Task details:
Without any of the pictures, set down the data below exactly.

Provided data:
====
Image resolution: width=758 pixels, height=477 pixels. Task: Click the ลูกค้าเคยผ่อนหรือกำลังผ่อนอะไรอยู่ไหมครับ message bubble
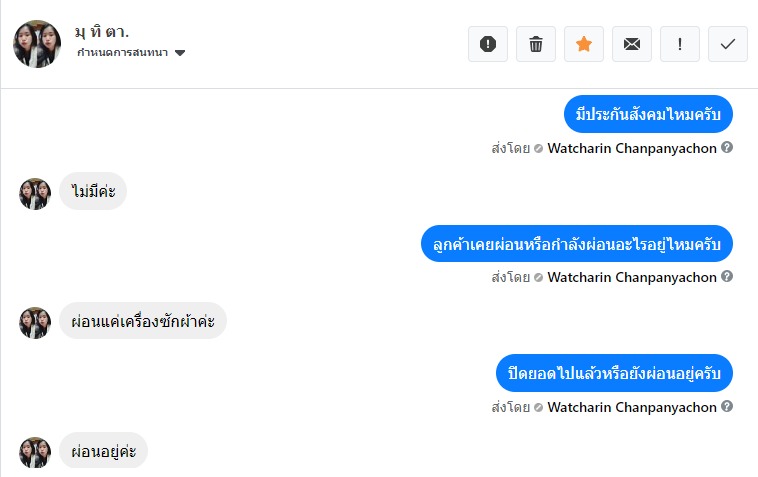point(577,243)
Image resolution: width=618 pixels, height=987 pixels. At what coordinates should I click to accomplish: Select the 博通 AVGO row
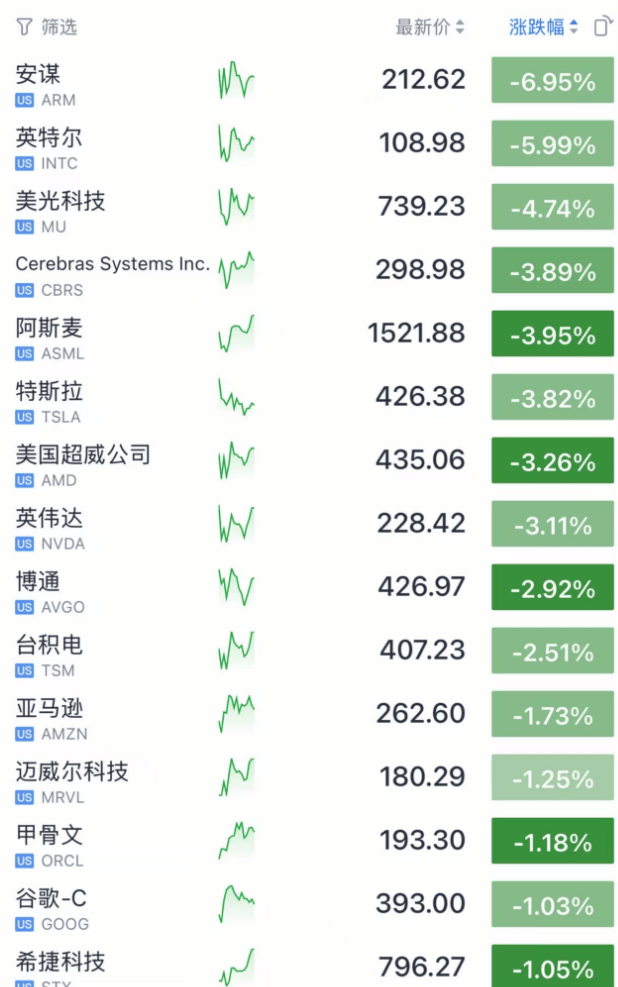[x=309, y=590]
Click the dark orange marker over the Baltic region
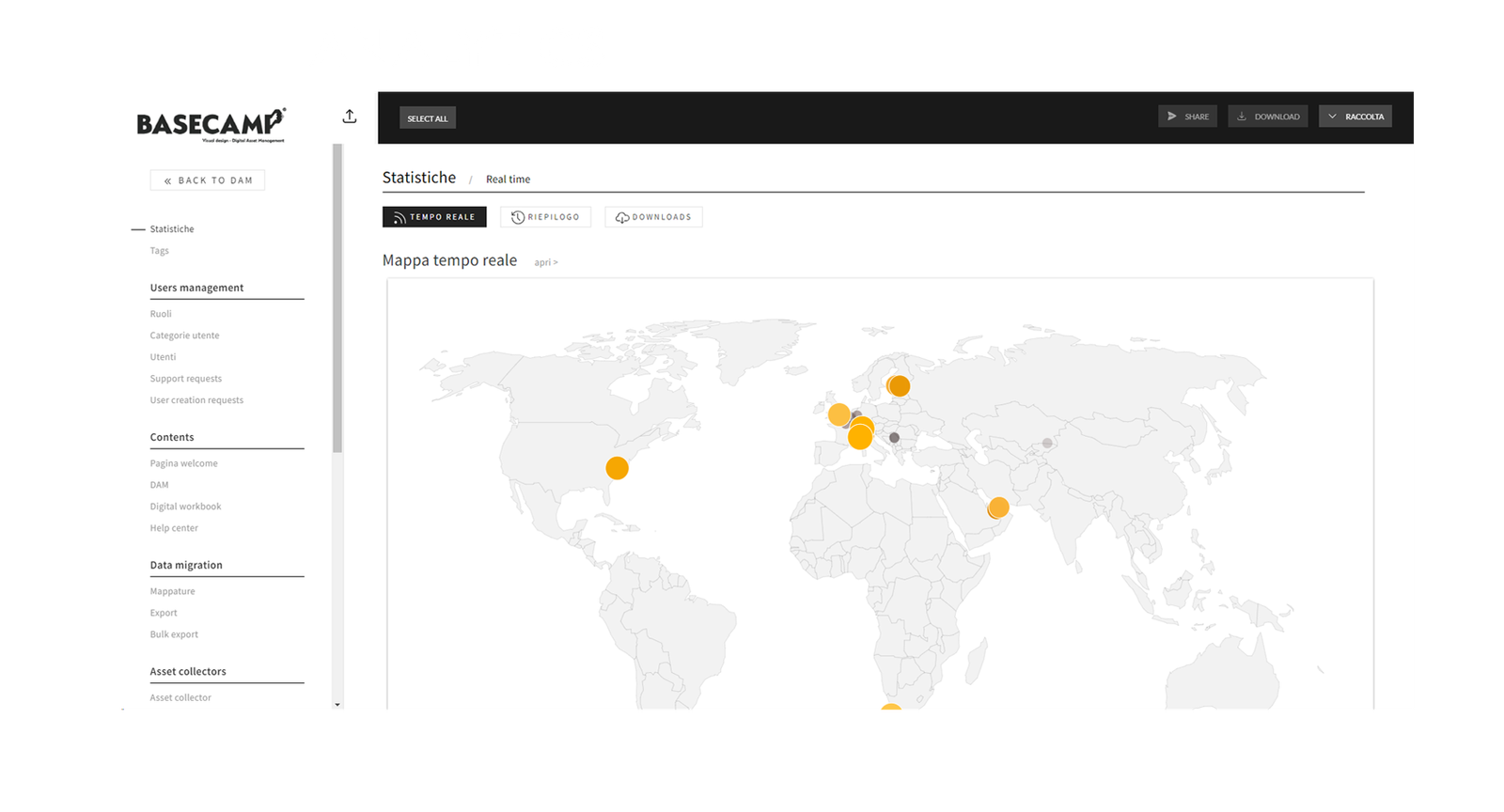The image size is (1504, 812). click(900, 385)
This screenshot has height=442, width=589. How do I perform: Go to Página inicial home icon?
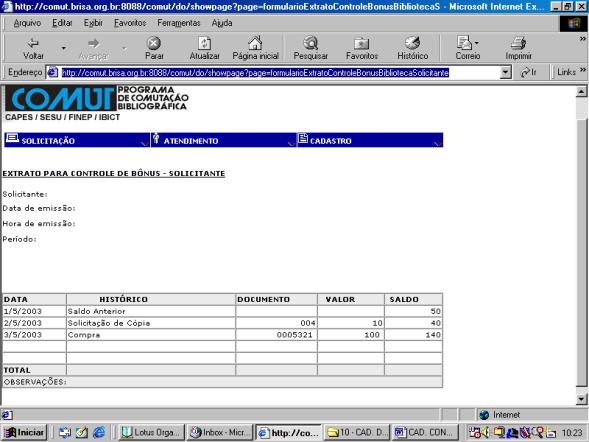pyautogui.click(x=255, y=43)
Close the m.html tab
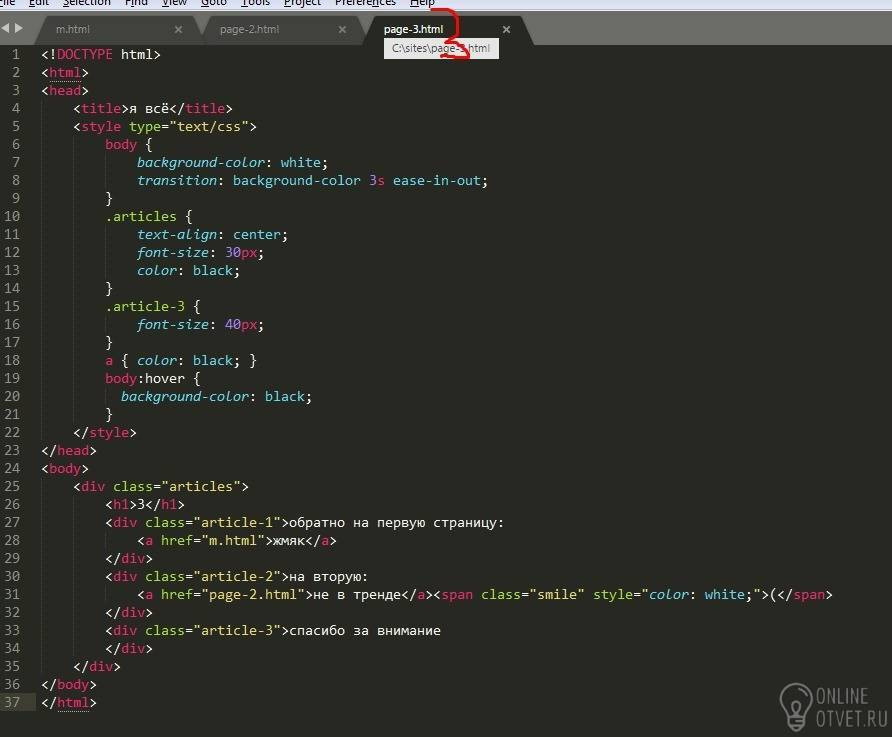The width and height of the screenshot is (892, 737). (178, 30)
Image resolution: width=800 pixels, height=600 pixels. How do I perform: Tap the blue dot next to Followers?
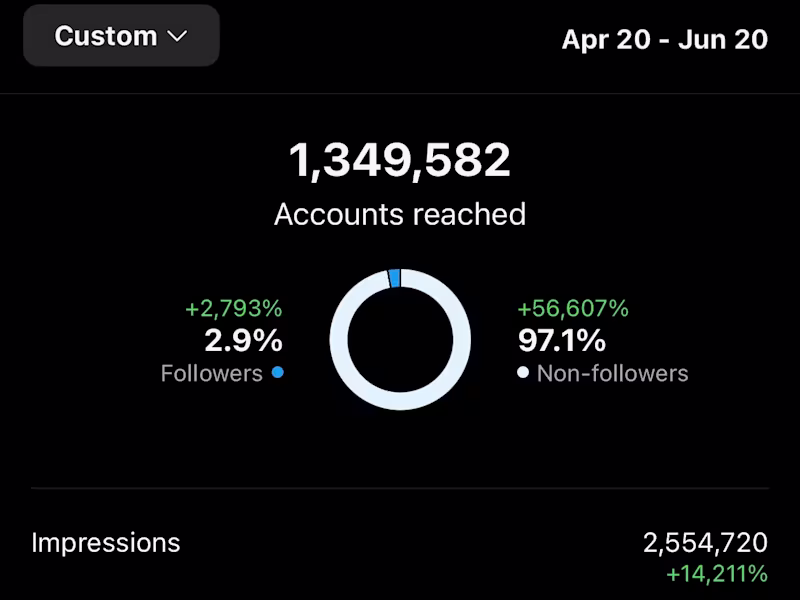click(277, 373)
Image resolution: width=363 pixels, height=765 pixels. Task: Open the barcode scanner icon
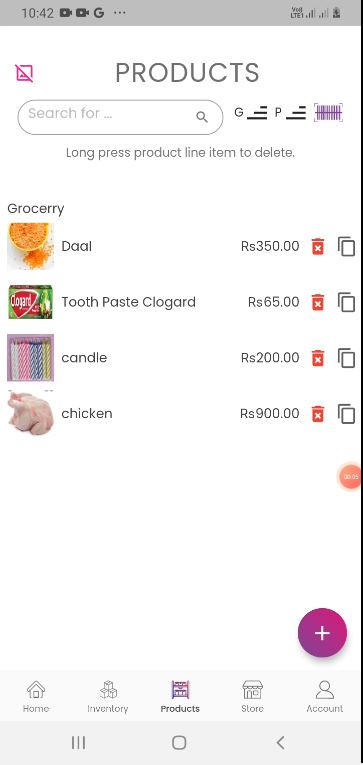[x=328, y=113]
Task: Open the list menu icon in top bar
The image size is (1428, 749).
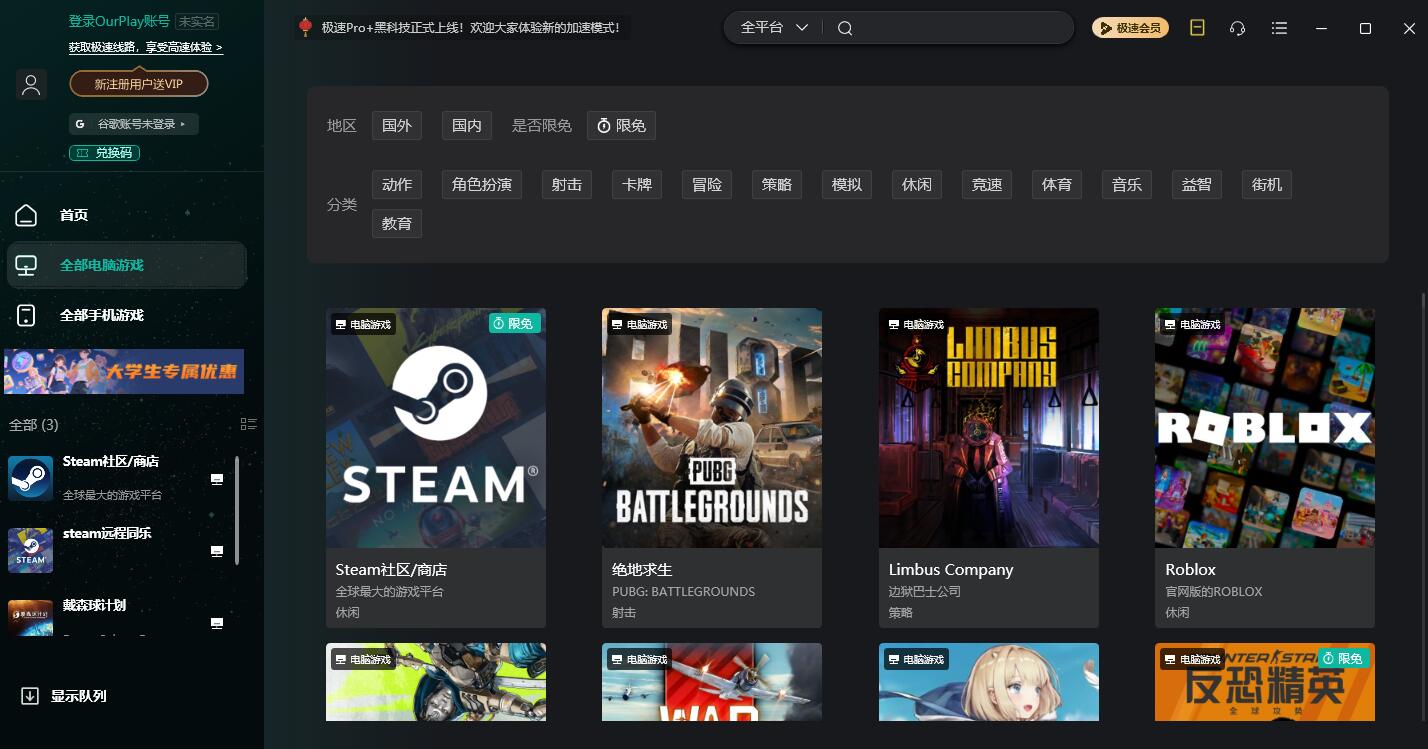Action: 1279,28
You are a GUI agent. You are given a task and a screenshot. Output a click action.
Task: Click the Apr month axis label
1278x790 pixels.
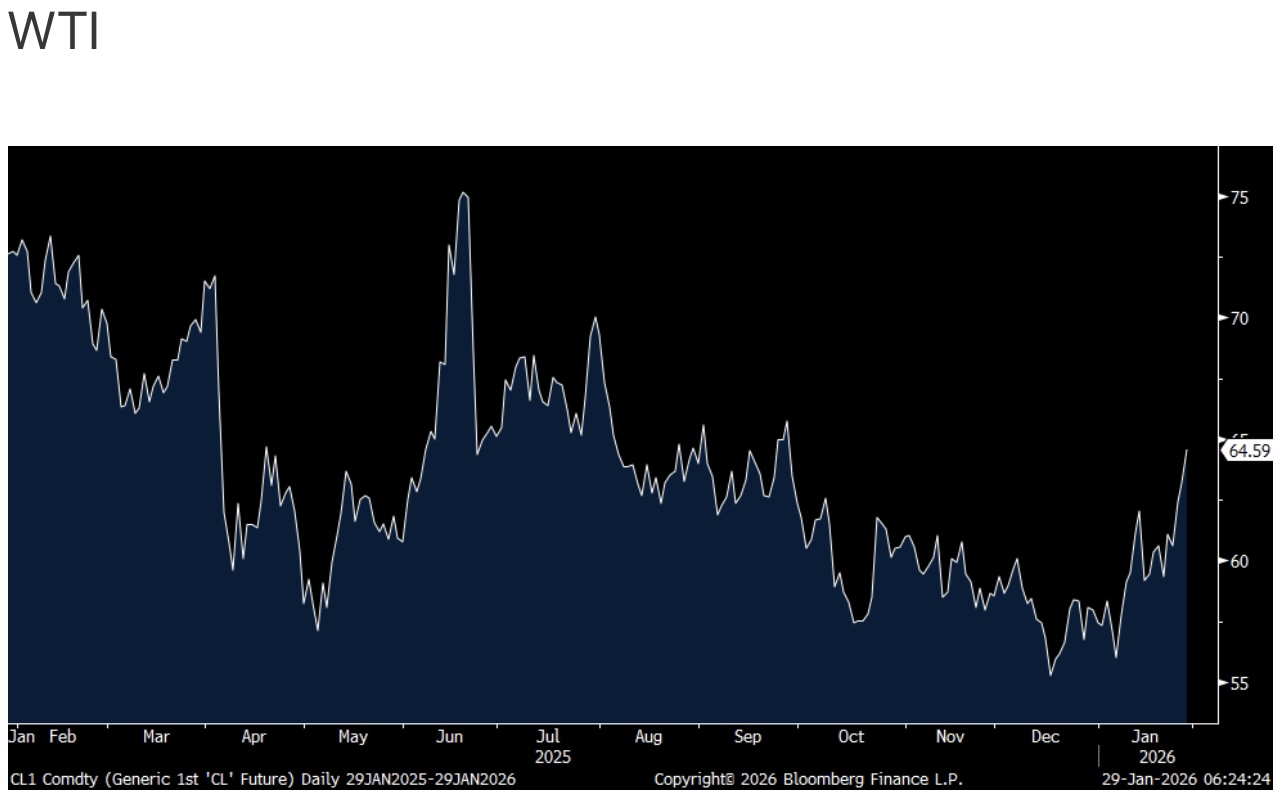pyautogui.click(x=254, y=737)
====
Task result:
Image resolution: width=758 pixels, height=477 pixels. Task: Click the ลูกค้าเคยผ่อนหรือกำลังผ่อนอะไรอยู่ไหมครับ message bubble
point(577,243)
Image resolution: width=618 pixels, height=987 pixels. At what coordinates should I click to accomplish: Select the 博通 AVGO row
[x=309, y=590]
Click the dark orange marker over the Baltic region
The image size is (1504, 812). click(900, 385)
This screenshot has height=442, width=589. How do I perform: Go to Página inicial home icon?
pyautogui.click(x=255, y=43)
Close the m.html tab
The width and height of the screenshot is (892, 737). (178, 30)
Image resolution: width=800 pixels, height=600 pixels. How do I perform: Tap the blue dot next to Followers?
click(277, 373)
Image resolution: width=363 pixels, height=765 pixels. Task: Open the barcode scanner icon
[x=328, y=113]
Task: Open the list menu icon in top bar
The image size is (1428, 749).
Action: 1279,28
You are a GUI agent. You are given a task and a screenshot. Output a click action.
Task: Click the Apr month axis label
1278x790 pixels.
pyautogui.click(x=254, y=737)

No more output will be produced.